As a counter to your Contador on OCLV Black, Levi rides OCLV Red, as most of Astana is transitioning to at this time. And it is certainly not a "wet noodle," as opined over at starbike. Do you have any idea why Contador still rides OCLV black? It is because the Red frames are too light to make UCI weight limits. Levi rides with a SRM power meter, and a heavy saddle which gets him legal. Contador needs the weight due to his light outfit. Since the two frames ride essentially identically (yes, my opinion, shared also by others with hundreds if not thousands of miles on each), it is natural to ride the heavier frame and still use his preferred outfit and climbing wheels. 

Re: Tour mag's tests: Tour did not test the 08 Madone frames as they were not available to them. Plus Tour's numbers are just that, numbers. They are to be used as a reference for riders to make their own decision. Tour, when they try to rank frames from better to worse, is when they venture into the realm of opinion. Stiffer is not always better. (yes, that is my opinion)

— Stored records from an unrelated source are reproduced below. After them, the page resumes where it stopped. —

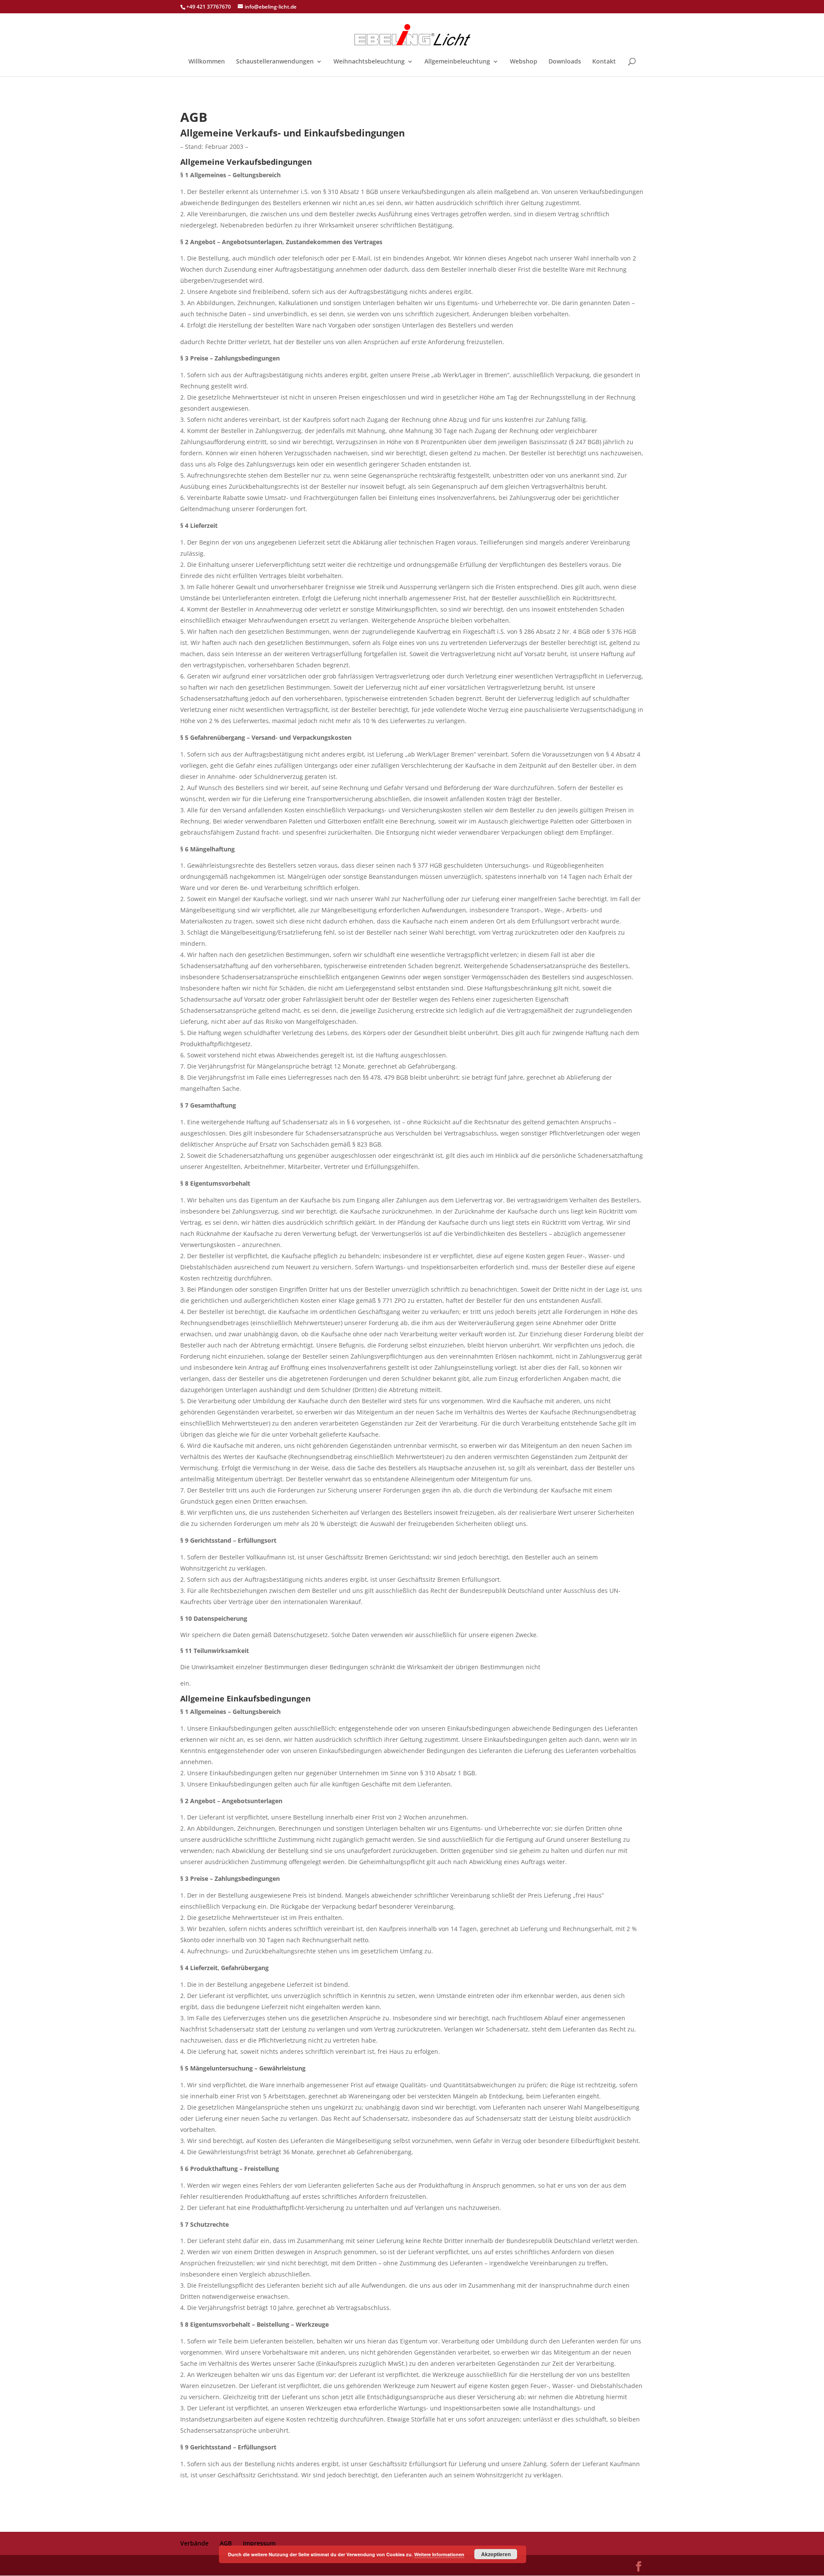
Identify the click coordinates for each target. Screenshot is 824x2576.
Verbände (194, 2543)
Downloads (564, 61)
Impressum (259, 2543)
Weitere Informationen (439, 2554)
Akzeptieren (496, 2554)
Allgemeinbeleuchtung (457, 61)
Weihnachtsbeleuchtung (369, 61)
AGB (226, 2543)
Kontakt (604, 61)
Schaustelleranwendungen (275, 61)
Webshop (523, 61)
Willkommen (206, 61)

I am also curious as to your references to 09 Madones. Such do not exist yet.

The Tarmac's are great frames, no doubt about that. 

I am not trying to trash you. Just stating my opinions and observations.

zac


----------



## PJ352 (Dec 5, 2007)

zac said:


> I have followed along some of these posts, and am a bit amused. Just have to say, that your linked sources are a bit suspect. Are you seriously relying on Specialized's marketing brochures and a couple of opinions over at starbike for your sources? I for one can verify that some of the info posted in the Spec's marketing sheets are incorrect, or at least intellectually dishonest (but isn't that the point of marketing hype/). PJ is certainly correct: You are stating your opinions, or worse, accepting other's opinions as fact. While I do not disagree with you that Trek's TCT carbon is not of the same ilk as Trek's OCLV, I certainly wouldn't throw it under the bus as you have.
> 
> As a counter to your Contador on OCLV Black, Levi rides OCLV Red, as most of Astana is transitioning to at this time. And it is certainly not a "wet noodle," as opined over at starbike. Do you have any idea why Contador still rides OCLV black? It is because the Red frames are too light to make UCI weight limits. Levi rides with a SRM power meter, and a heavy saddle which gets him legal. Contador needs the weight due to his light outfit. Since the two frames ride essentially identically (yes, my opinion, shared also by others with hundreds if not thousands of miles on each), it is natural to ride the heavier frame and still use his preferred outfit and climbing wheels.
> 
> ...


A gallant effort, I must say. If you found that post amusing, I wouldn't want you to miss out on this one. 
http://forums.roadbikereview.com/showthread.php?t=137884
Initially, I didn't recognize the poster, but once he provided 'sources', it became apparent. As you'll see, in the end I handled it differently. I gave up - it was easier. :yesnod:
I suspect if he responds, you'll do the same. 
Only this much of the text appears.